No.36, Farvardin Lane, Mohammad-Abad Street, Amadegah Avenue, Post-code: 81449, Isfahan, Iran.
Background- Rheumatic heart disease (RHD), which is one of the most common causes of cardiovascular mortality and morbidity in the world, occurs following repeated episodes of rheumatic fever (RF) recurrences. This study evaluated the RF recurrences to verify the clinical features of the disease and to determine the related risk factors in recurrences.
Methods- The medical charts of 38 cases of confirmed RF with recurrence who were admitted to our Pediatric Cardiology Unit from March 1995 to March 2001 were reviewed and evaluated.
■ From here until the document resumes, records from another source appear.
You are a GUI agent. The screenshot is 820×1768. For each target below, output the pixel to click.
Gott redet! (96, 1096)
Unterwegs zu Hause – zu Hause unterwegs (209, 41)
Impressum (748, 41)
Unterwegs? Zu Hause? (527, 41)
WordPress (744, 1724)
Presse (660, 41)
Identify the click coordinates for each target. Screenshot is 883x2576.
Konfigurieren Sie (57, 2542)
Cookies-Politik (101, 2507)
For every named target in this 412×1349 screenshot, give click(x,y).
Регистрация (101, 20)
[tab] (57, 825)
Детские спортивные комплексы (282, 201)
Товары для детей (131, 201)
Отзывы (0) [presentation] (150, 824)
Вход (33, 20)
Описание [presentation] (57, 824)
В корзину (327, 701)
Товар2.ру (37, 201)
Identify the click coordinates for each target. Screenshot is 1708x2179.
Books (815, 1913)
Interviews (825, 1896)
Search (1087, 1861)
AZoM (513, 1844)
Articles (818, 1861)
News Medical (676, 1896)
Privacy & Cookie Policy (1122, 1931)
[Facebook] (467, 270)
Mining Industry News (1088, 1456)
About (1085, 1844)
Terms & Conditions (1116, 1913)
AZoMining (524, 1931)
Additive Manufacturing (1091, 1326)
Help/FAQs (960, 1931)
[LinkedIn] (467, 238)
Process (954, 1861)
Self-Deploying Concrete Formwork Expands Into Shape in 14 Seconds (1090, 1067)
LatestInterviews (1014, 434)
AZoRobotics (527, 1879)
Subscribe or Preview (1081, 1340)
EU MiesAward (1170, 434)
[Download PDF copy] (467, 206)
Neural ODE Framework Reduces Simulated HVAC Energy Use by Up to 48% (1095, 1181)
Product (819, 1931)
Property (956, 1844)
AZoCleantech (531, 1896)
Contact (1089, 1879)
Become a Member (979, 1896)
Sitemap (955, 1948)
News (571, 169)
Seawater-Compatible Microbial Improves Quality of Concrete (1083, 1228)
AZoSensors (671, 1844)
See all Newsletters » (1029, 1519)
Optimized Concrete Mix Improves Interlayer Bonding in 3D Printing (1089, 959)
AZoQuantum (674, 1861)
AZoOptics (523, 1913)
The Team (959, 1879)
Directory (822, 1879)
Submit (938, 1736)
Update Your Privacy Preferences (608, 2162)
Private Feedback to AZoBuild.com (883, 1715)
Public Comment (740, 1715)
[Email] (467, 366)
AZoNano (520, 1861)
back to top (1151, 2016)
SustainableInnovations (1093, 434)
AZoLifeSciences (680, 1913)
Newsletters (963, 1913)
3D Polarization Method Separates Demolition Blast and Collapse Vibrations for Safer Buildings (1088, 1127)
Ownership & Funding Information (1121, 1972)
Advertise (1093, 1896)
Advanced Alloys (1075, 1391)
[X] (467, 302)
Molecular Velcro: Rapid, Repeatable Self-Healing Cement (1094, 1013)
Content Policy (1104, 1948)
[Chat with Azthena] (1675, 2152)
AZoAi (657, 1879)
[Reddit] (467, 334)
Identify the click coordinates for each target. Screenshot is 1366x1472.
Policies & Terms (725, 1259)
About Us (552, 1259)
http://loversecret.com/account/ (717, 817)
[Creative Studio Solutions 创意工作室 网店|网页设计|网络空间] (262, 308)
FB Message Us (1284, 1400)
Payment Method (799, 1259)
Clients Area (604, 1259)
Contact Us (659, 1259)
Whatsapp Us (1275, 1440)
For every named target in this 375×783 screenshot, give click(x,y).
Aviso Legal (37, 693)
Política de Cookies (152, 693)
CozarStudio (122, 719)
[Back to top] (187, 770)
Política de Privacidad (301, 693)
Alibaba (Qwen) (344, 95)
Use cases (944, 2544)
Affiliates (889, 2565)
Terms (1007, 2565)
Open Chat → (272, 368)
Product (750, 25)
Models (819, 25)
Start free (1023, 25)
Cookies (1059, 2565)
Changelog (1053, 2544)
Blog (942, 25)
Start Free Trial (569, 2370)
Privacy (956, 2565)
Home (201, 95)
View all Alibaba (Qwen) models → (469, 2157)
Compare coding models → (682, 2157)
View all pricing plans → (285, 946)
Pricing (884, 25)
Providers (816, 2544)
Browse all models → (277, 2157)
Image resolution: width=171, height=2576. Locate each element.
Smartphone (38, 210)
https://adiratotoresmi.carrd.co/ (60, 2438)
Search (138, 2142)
All demographic data and injection schedules were completely recorded.
Results- Of the 38 patients with recurrent RF, 25 (65.8%) were girls and 13 (34.2%) were boys. Their age at the time of their first attack ranged from 4 to 13 years with a mean (±SD) of 8.14 (±2.8) years. Carditis was the most common major manifestation (86.8%). Pure chorea was seen in 4 (10.5%) of the patients (2 boys and 2 girls) and isolated arthritis occurred only in one (2.6%) case. Major clinical manifestations were not statistically different in both sexes (p=0.38). Of the 38 patients, 37 (97.4%) cases were not on penicillin prophylaxis at the time of recurrence. In 15 (39.5%) of the patients, medical staff were responsible for the discontinuation of prevention and in 22 (57.9%) patients, secondary prophylaxis was stopped because of their own or their families’ refusal.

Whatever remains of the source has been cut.